This page shows the chemical structure of various alternative fuels, and discusses why the following aspects of different fuels have an effect on their tailpipe emissions:

Molecular Size

Alternative fuels tend to be made up of small, fairly simple molecules; for example, here are schematic chemical diagrams (C denotes a carbon atom, H is hydrogen, and O is oxygen) of
Methane, CH4methane (CH4), the primary constituent of liquefied or compressed natural gas, and
Propane, C3H8propane (C3H8), the primary constituent of liquified petroleum gas.

Petroleum fuels are blends of lots of different chemical species; in general, the molecules of a liquid petroleum fuel are pretty big and complex. Here is
Isooctane, C8H18isooctane (C8H18), typical of the molecules found in gasoline (I had to spread out the structure a bit to get all the hydrogen atoms to fit in the picture--all of these molecules are, of course, three-dimensional, but some squish into a plane better than others!), and
Cetane, C16H34
this monster is cetane, or n-hexadecane (C16H34), typical of diesel fuel.

Incomplete Combustion

When a hydrocarbon fuel (that is, one that is made up of hydrogen and carbon) burns completely, the oxygen in the air combines with the hydrogen to form water (H2O) and with the carbon to form carbon dioxide (CO2). If the burning is not complete, then some of the carbon atoms only combine with one oxygen atom rather than two, to form carbon monoxide (CO), a highly poisonous gas.

Some of the carbon atoms may remain stuck together with each other and with some of the hydrogen atoms as well, so that unburned hydrocarbon molecules (mostly smaller than the ones in the original fuel) can also come out the tailpipe. These unburned hydrocarbons (plus any fuel hydrocarbons that evaporate from the fuel system before getting into the engine to be burned at all) react with nitrogen oxides (another pollutant from combustion) in the presence of sunlight to form ozone, which is a lung irritant (the "ozone layer" in the stratosphere is a shield against the sun's ultraviolet light, but at ground level ozone is the main component of "photochemical smog"). Carbon atoms can also remain stuck to one another with few or no hydrogen atoms attached, especially during incomplete combustion of diesel fuel, producing soot.

····················

Write out the part of the fuel chemistry text starting with "This page shows" and going on through "liquified petroleum gas.". The data has no connection to the fuel chemistry text.

COLLECTED DATA:
····················

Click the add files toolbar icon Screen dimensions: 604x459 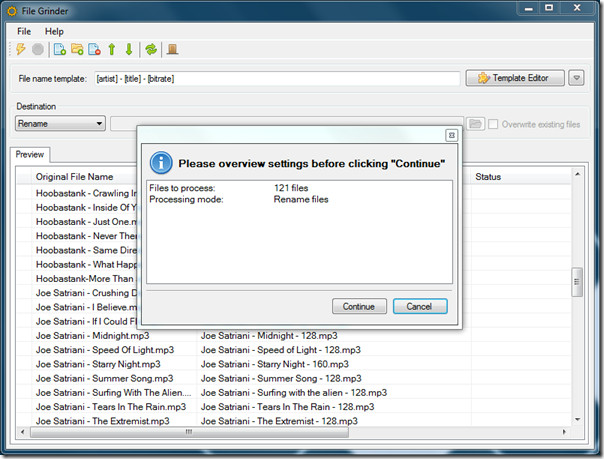(60, 49)
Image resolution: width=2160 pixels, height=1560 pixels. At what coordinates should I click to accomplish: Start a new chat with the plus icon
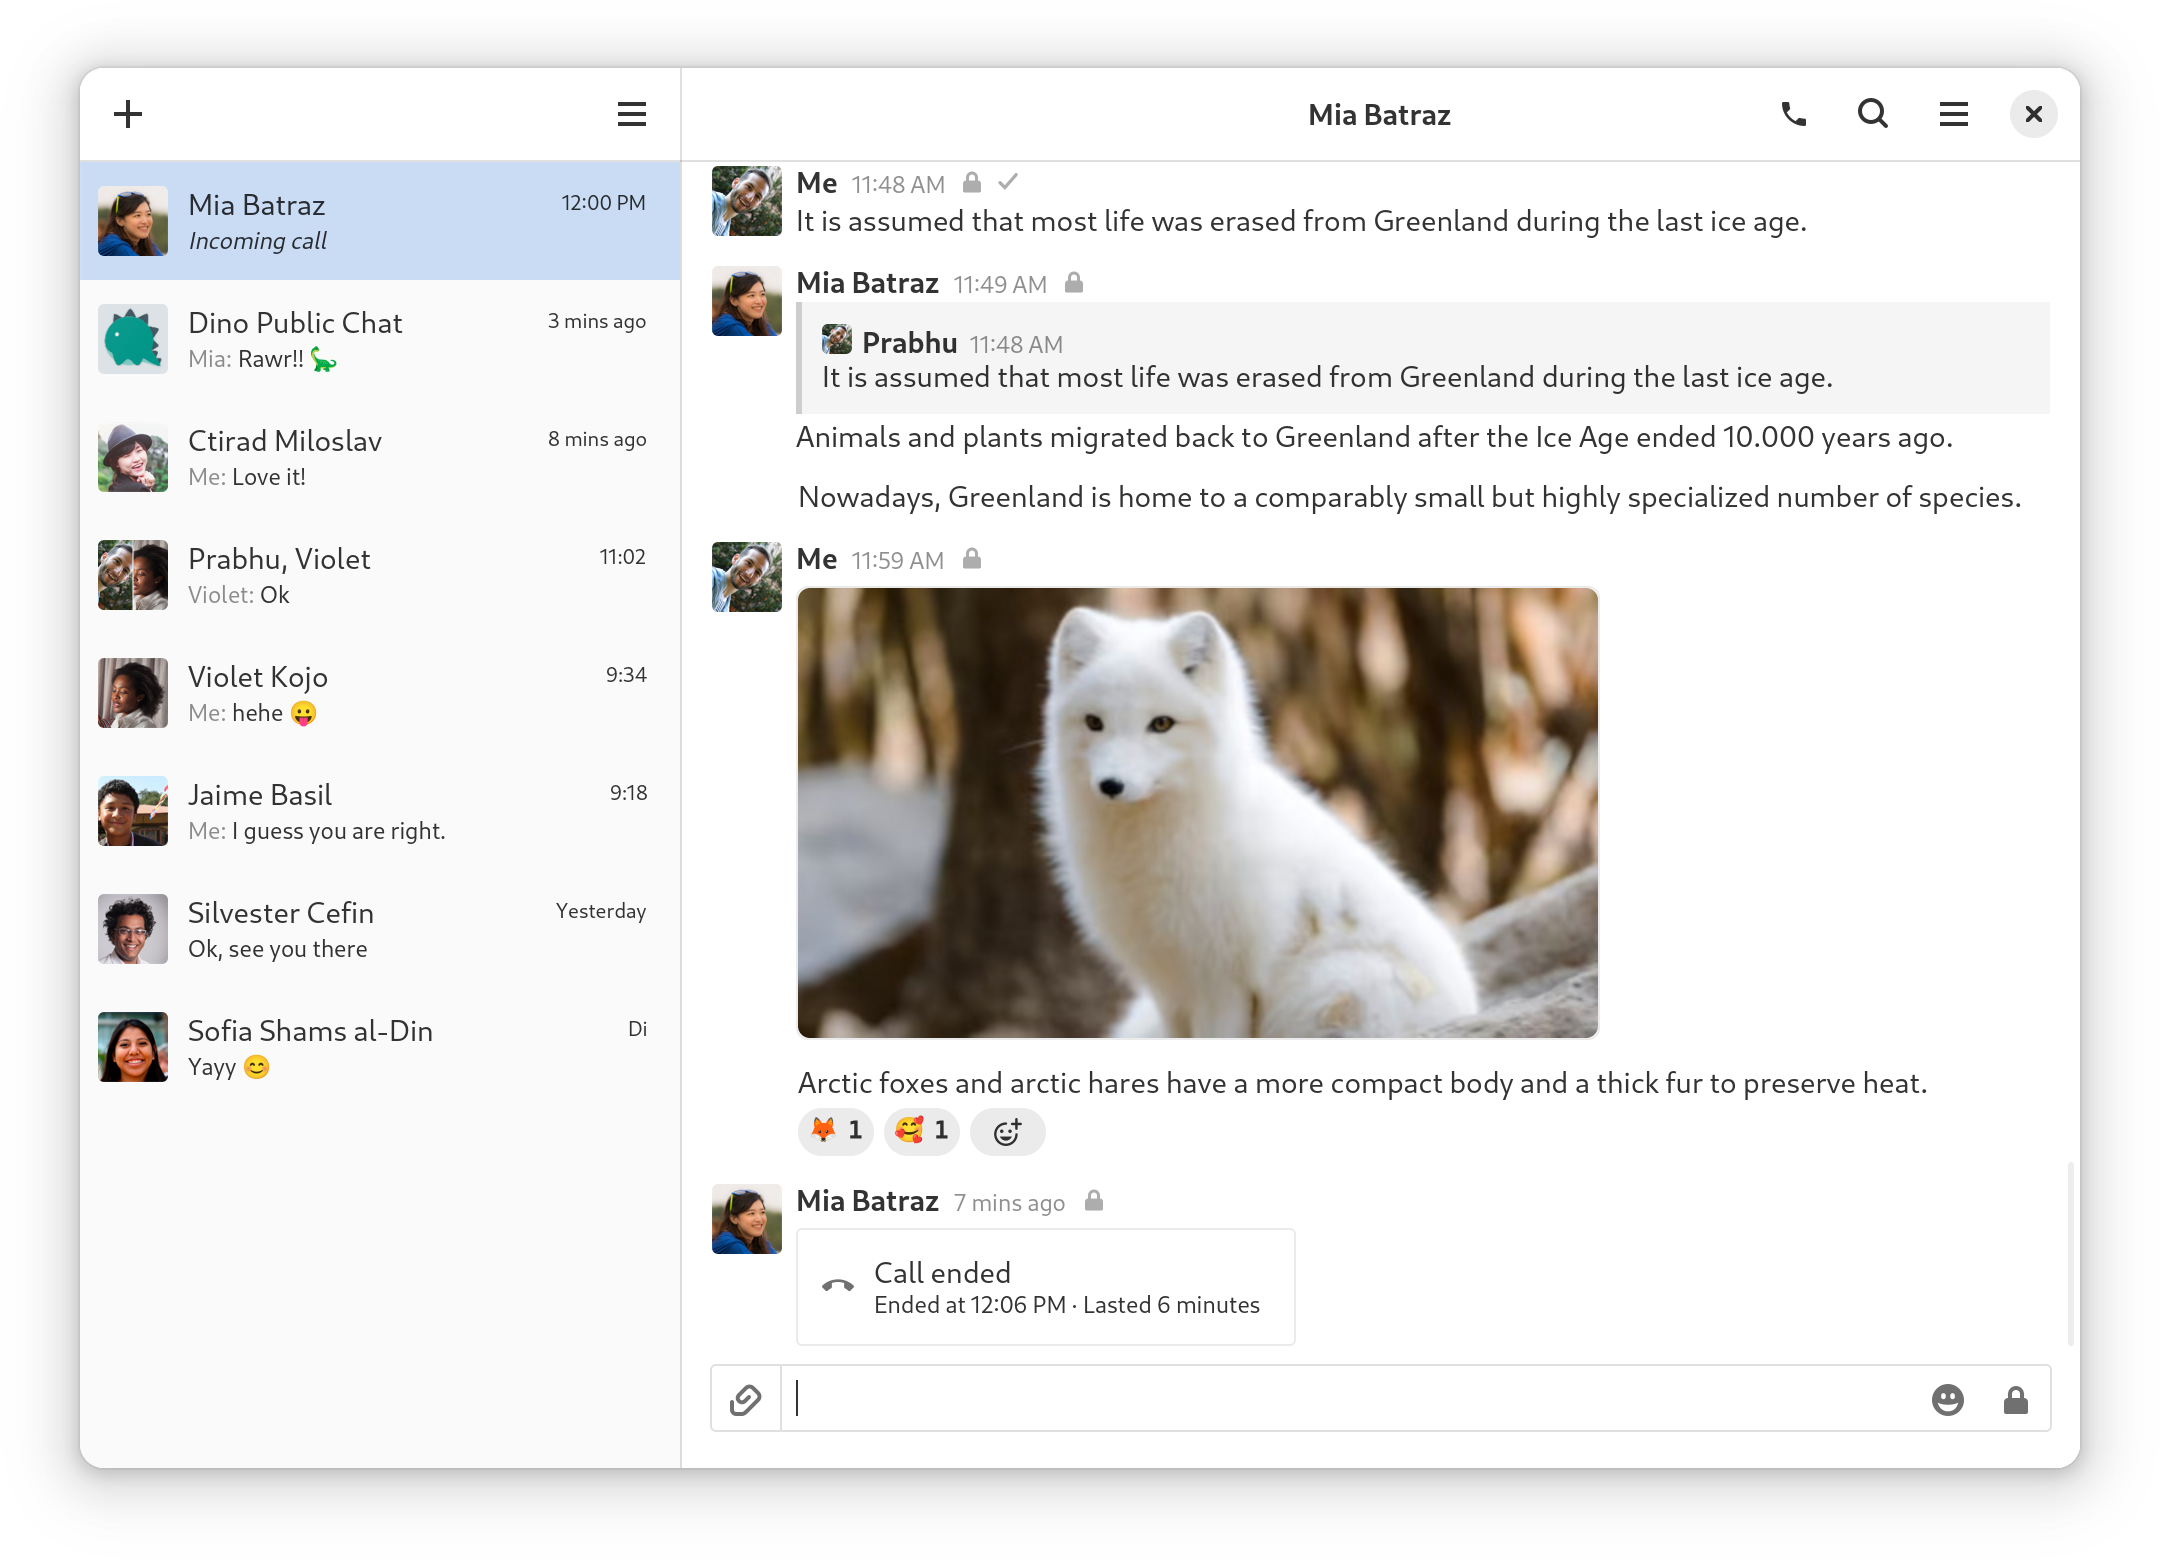(x=127, y=113)

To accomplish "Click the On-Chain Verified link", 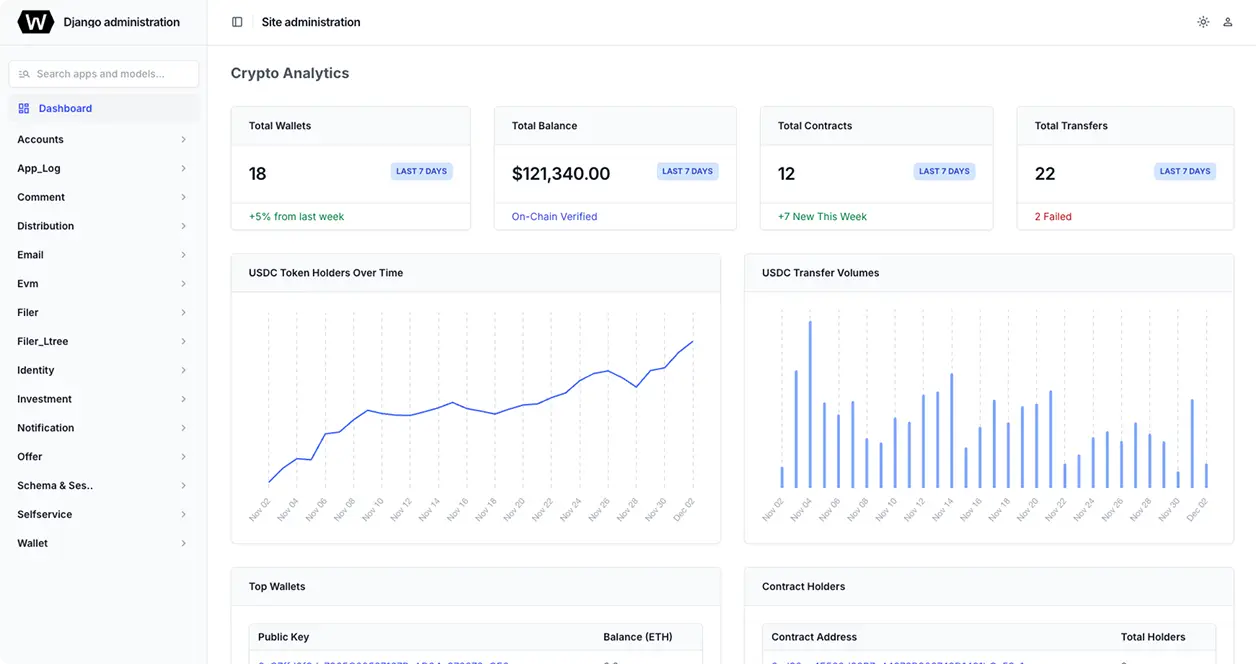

····················

ANSWER TO THE EXERCISE:
This page shows the chemical structure of various alternative fuels, and discusses why the following aspects of different fuels have an effect on their tailpipe emissions:

Molecular Size

Alternative fuels tend to be made up of small, fairly simple molecules; for example, here are schematic chemical diagrams (C denotes a carbon atom, H is hydrogen, and O is oxygen) of
Methane, CH4methane (CH4), the primary constituent of liquefied or compressed natural gas, and
Propane, C3H8propane (C3H8), the primary constituent of liquified petroleum gas.